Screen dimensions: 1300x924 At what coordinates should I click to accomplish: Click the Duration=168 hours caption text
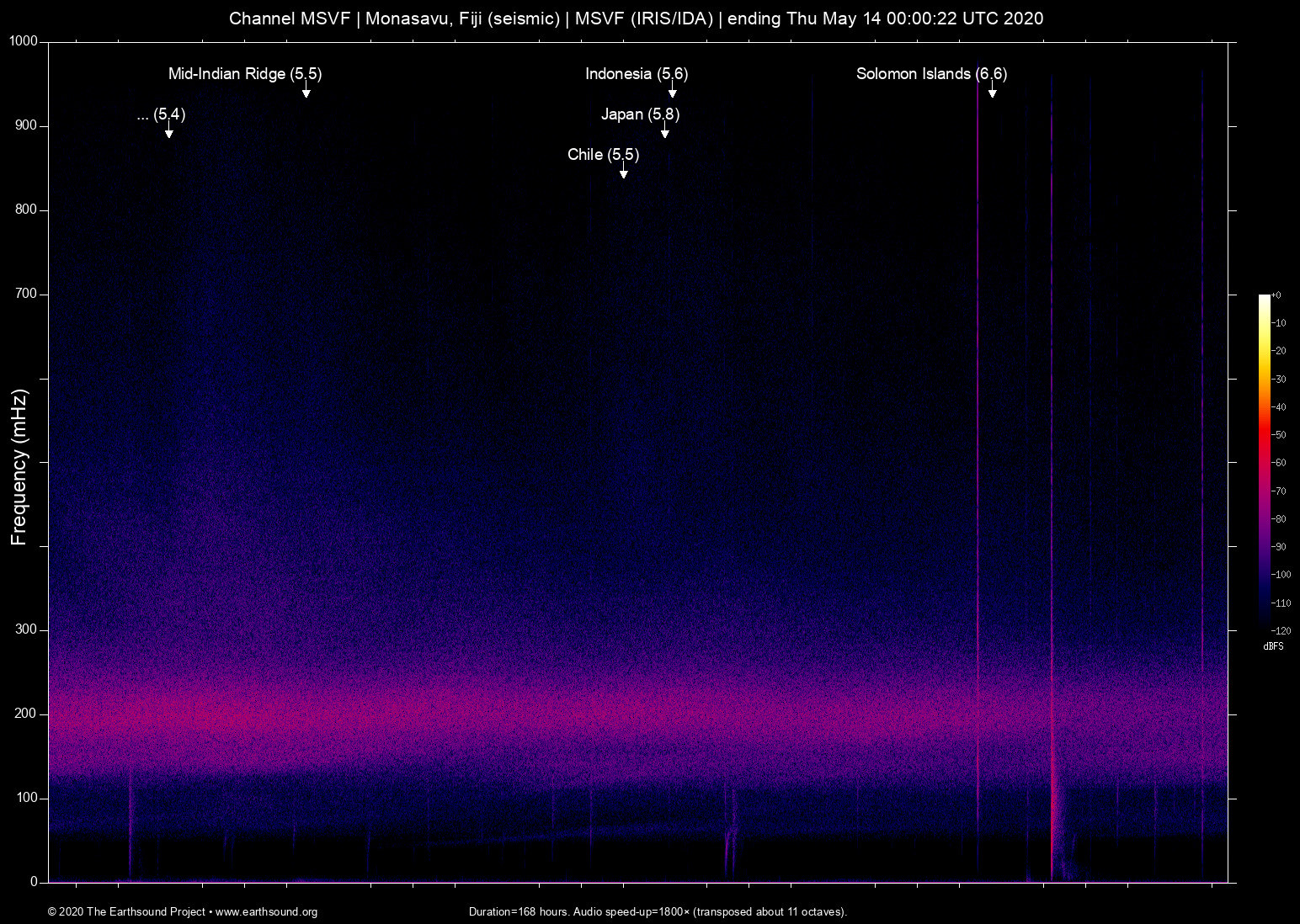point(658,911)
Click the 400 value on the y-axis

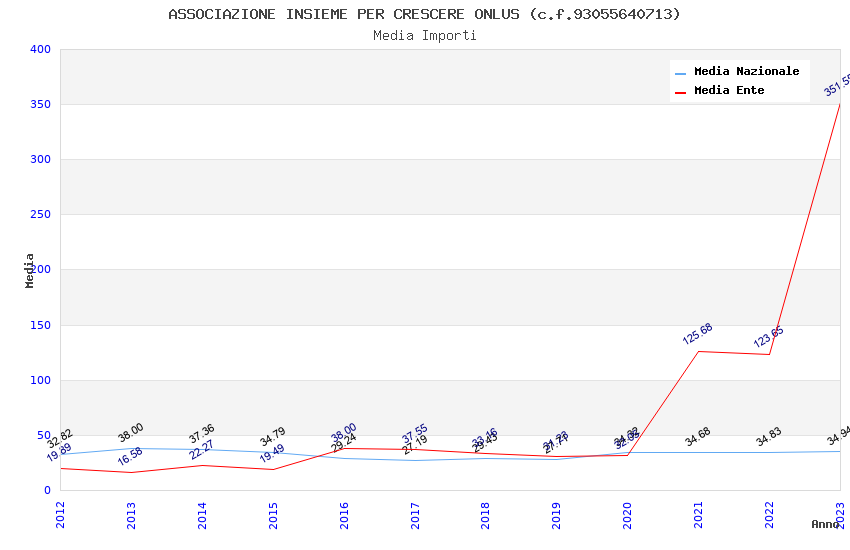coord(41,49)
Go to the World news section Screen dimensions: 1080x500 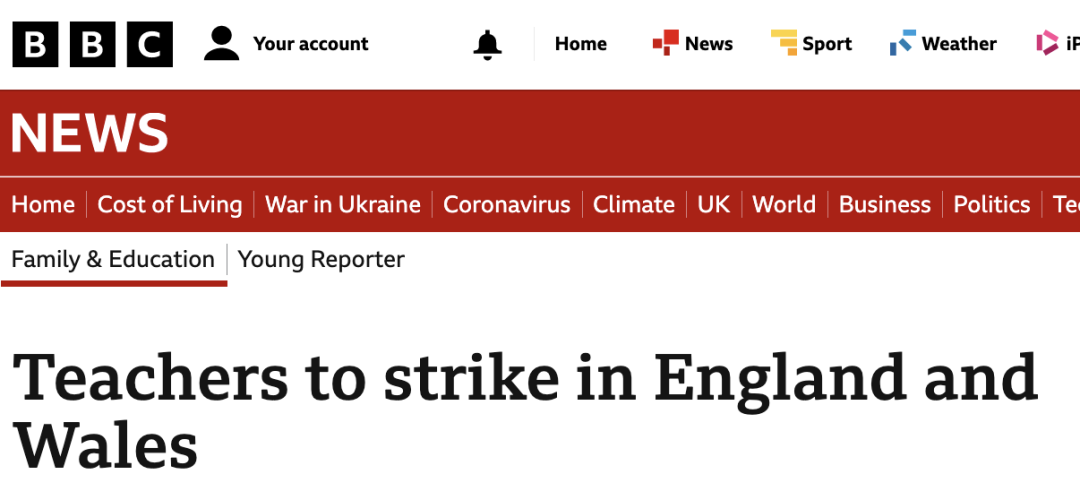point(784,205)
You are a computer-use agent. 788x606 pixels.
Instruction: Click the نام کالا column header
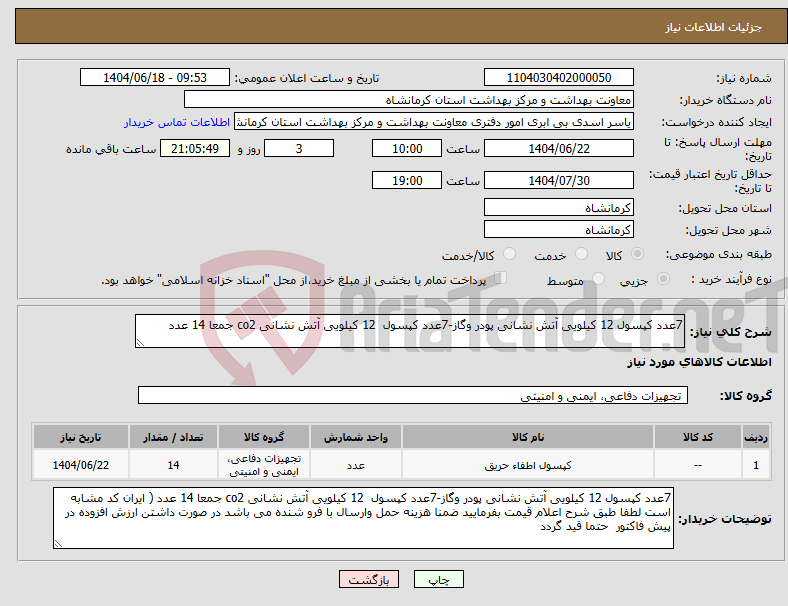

■ ■ ■ ■

Exercise instructions ::
Transcribe exactly the line containing "You are a computer-use agent. 788x606 pixels." and every line after it through the end of the listing above; pictures are not part of the copy.

Solution for this exercise ::
You are a computer-use agent. 788x606 pixels.
Instruction: Click the نام کالا column header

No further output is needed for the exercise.